Como a chuva não dava trégua, resolvi voltar para casa. Ao descer a ladeira e me dirigir ao ponto de táxi, fui logo abordada por um motorista que tentava se comunicar em portunhol. Pedi para ele guardar o idioma, pois eu era da terra. Ao perceber que eu era apenas mais uma soteropolitana, ele perguntou o itinerário. Quando respondi Brotas, que é um bairro que fica relativamente perto do Pelourinho, ele simplesmente olhou na minha cara e disse NÃO.
"Não estou fazendo corrida para perto. Não compensa. " Assim, na maior naturalidade. E eu ali, atônita, achando que era uma brincadeira. Perguntei se era sério e ele disse que sim, que era seríssimo. Para coroar a minha perplexidade, ele ainda disse: "Está passando ônibus ainda, por que a senhora não pega um?"

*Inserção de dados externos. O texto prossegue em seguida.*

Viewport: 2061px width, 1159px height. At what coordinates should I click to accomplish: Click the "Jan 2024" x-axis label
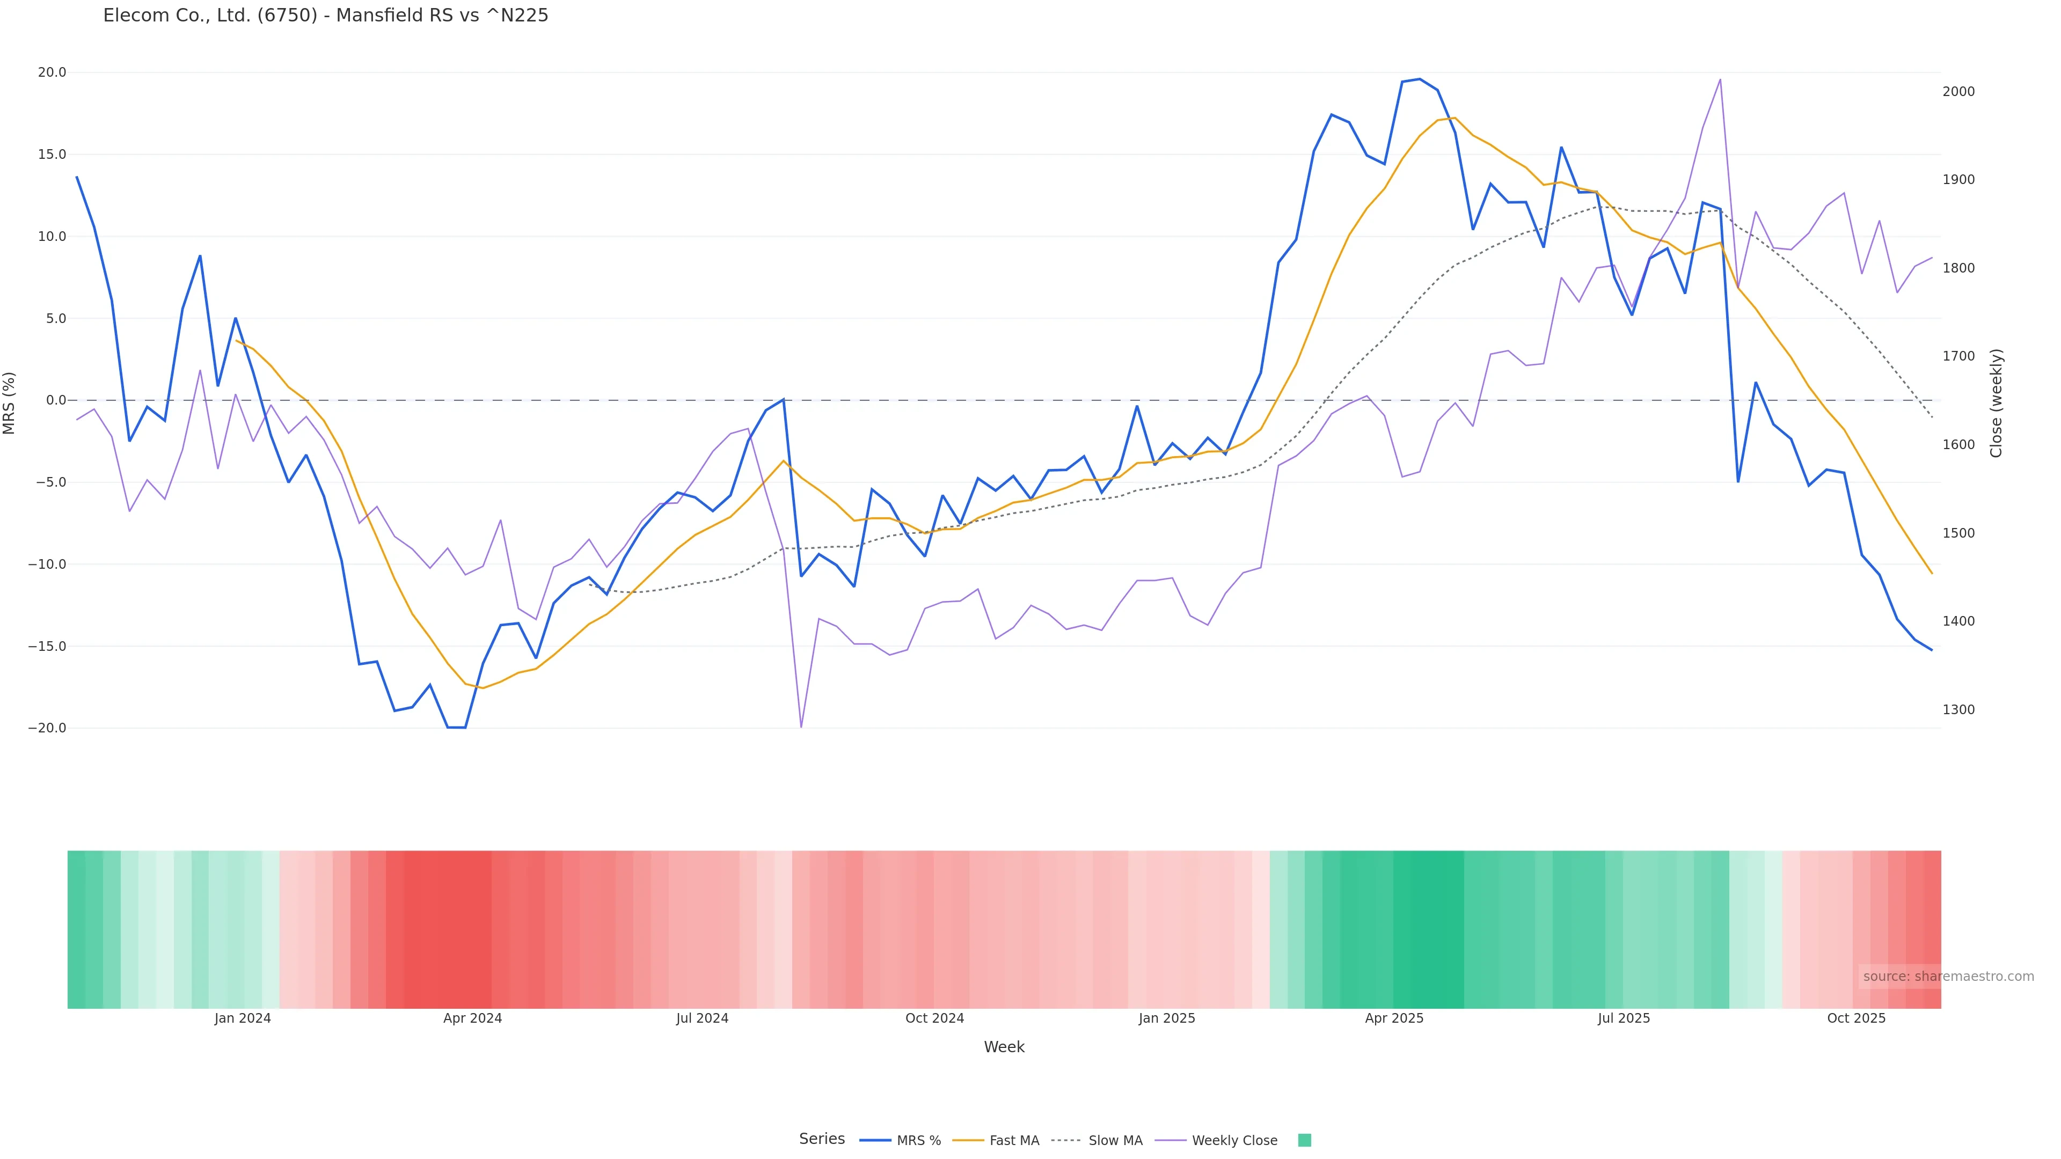tap(242, 1018)
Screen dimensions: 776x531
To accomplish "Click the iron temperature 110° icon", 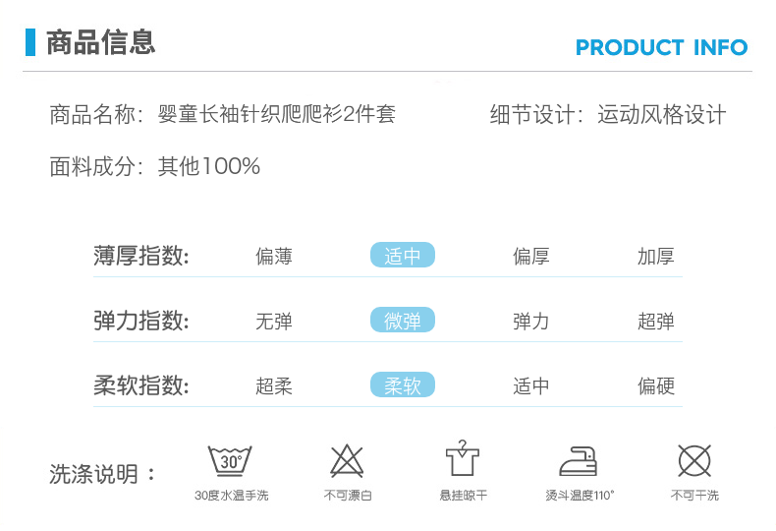I will coord(578,461).
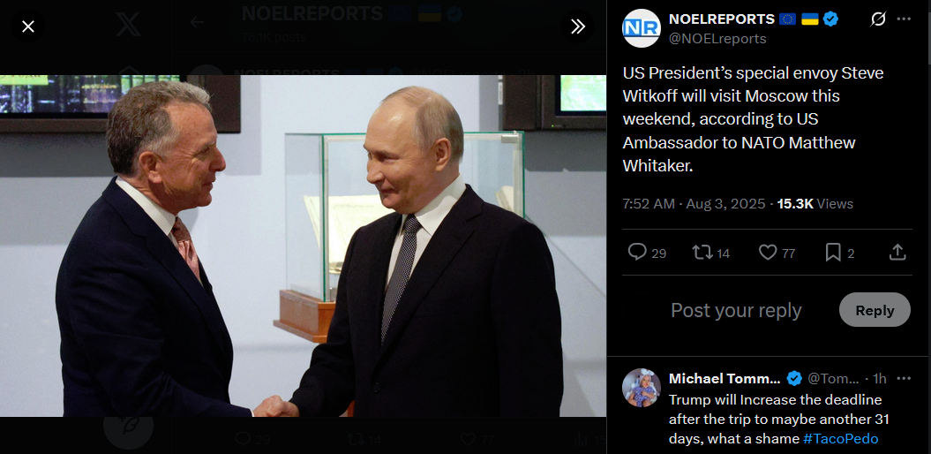The image size is (931, 454).
Task: Open the NOELREPORTS profile avatar
Action: (x=642, y=28)
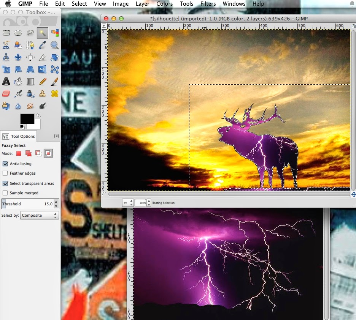
Task: Choose the Zoom magnifier tool
Action: pos(54,45)
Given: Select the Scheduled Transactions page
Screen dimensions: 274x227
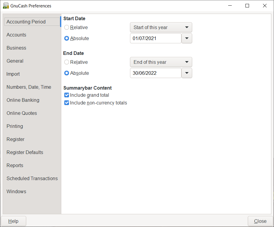Looking at the screenshot, I should tap(32, 179).
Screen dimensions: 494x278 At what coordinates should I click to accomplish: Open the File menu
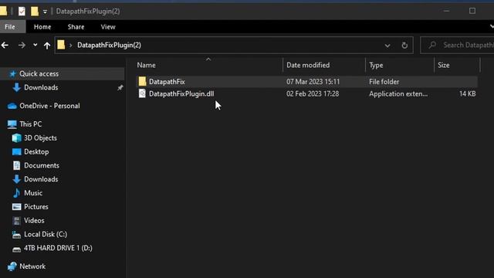[10, 27]
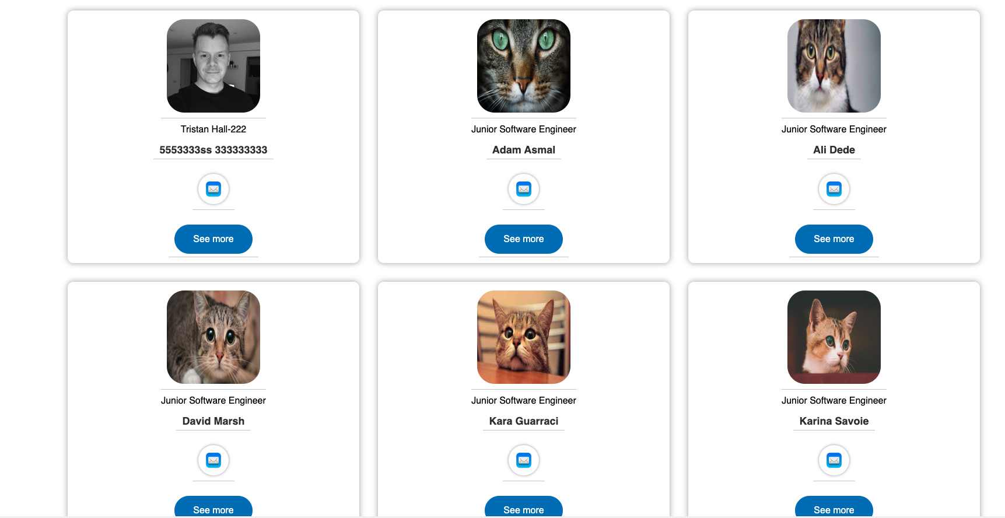Open Karina Savoie's email icon
Image resolution: width=1005 pixels, height=518 pixels.
click(x=834, y=460)

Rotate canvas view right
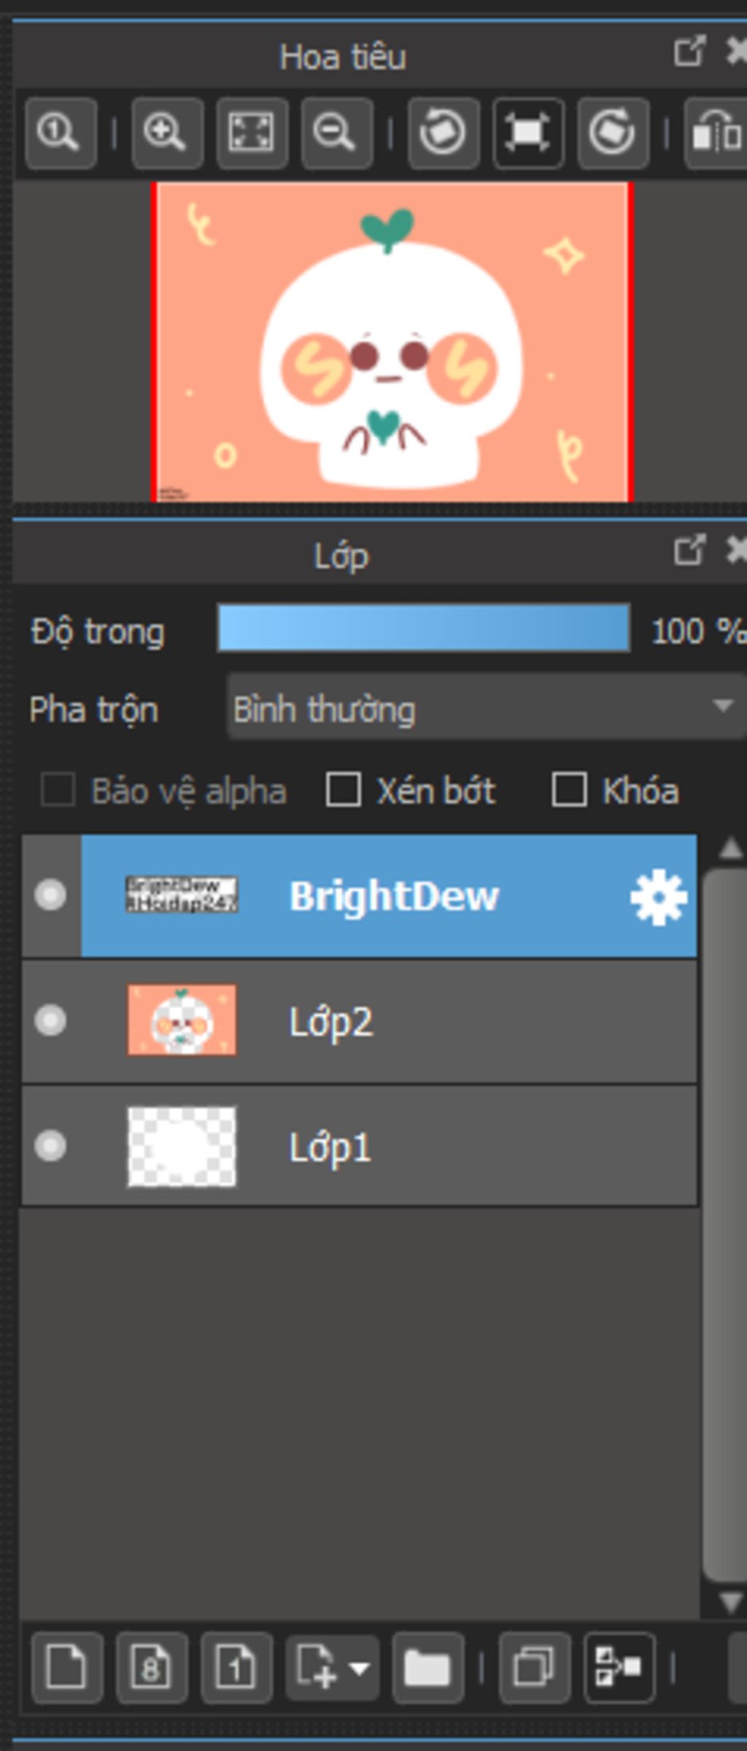point(613,133)
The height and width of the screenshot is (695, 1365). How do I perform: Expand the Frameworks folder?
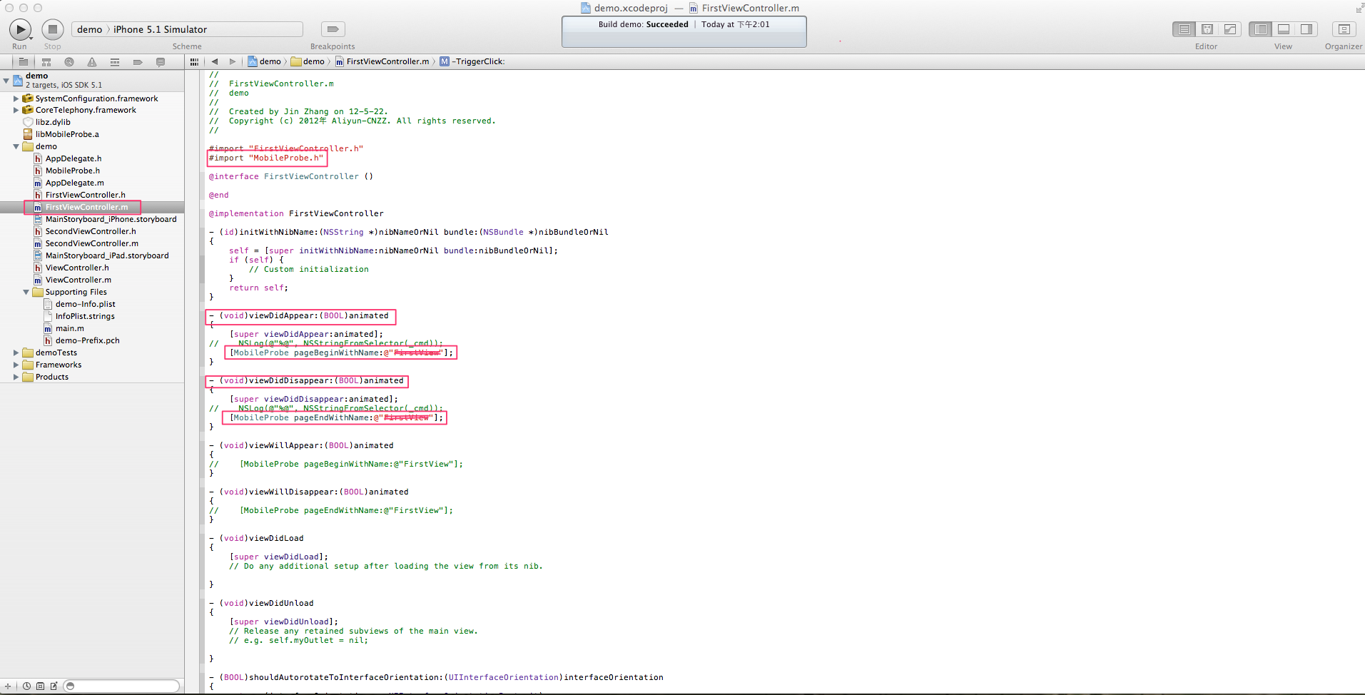pyautogui.click(x=16, y=365)
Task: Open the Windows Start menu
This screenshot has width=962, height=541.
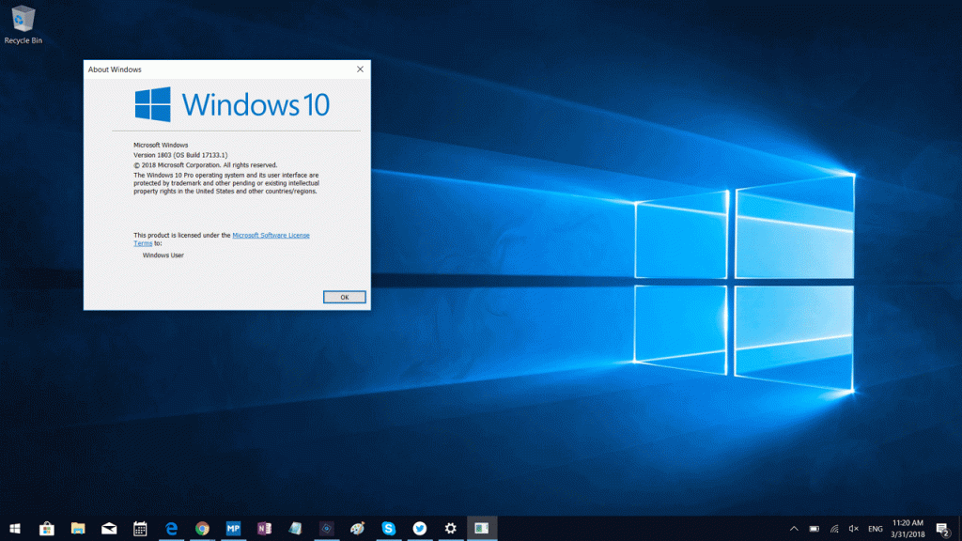Action: tap(15, 528)
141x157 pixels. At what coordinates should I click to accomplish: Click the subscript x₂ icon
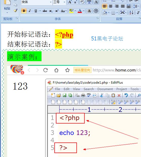coord(51,11)
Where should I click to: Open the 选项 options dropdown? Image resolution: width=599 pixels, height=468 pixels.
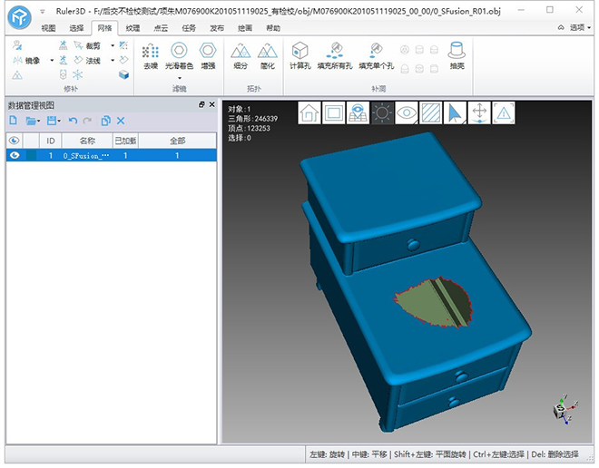coord(577,27)
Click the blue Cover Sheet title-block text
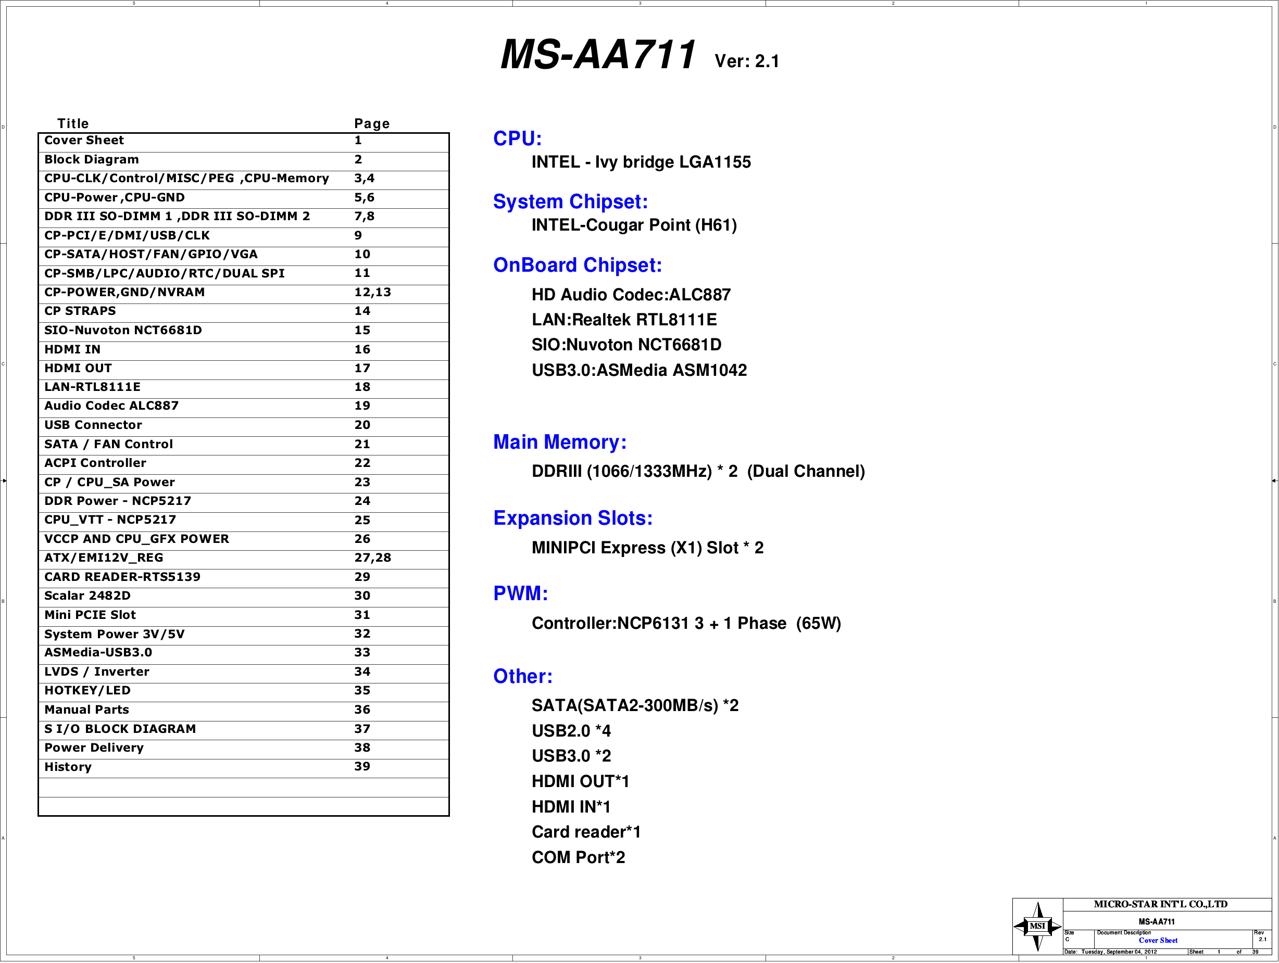 point(1158,940)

Gente, se eu quisesse pegar um ônibus, certamente teria me dirigido ao ponto de ônibus, mas se fui para o ponto de táxi é porque eu queria pegar um táxi. Não peguei.
Todos, eu disse todos os taxistas da fila, numa espécie de código de ética da sacanagem, estavam recusando corridas para quem era de Salvador, caso a pessoa não morasse longe. 
Chamei um policial, relatei o que estava acontecendo e ele me disse que sentia muito, mas que não tinha como obrigar o motorista a fazer a corrida e mesmo se tivesse como, ele não faria, porque isso poderia me colocar em risco. O jeito foi voltar de ônibus, quase 23h. 

Quando estava descendo a ladeira, antes de chegar no ponto de táxi, passei por outra baiana de acarajé, que fica bem próxima, quase do lado, do bar da Neuzão, no filme Ó paí, ó, e vi um grupo com cinco ou seis turistas se deliciando na iguaria. Ao lado da baiana estava um senhor, que deve ser amigo ou parente dela, que quando viu os turistas comendo feito loucos, disparou: Joana, meta a faca. Cobre bem caro desses aí. Joana, a baiana, sorrindo respondeu: "tô ligada. Tá pensando que sou besta, é?"

Isso é Brasil. O país da Copa das Copas.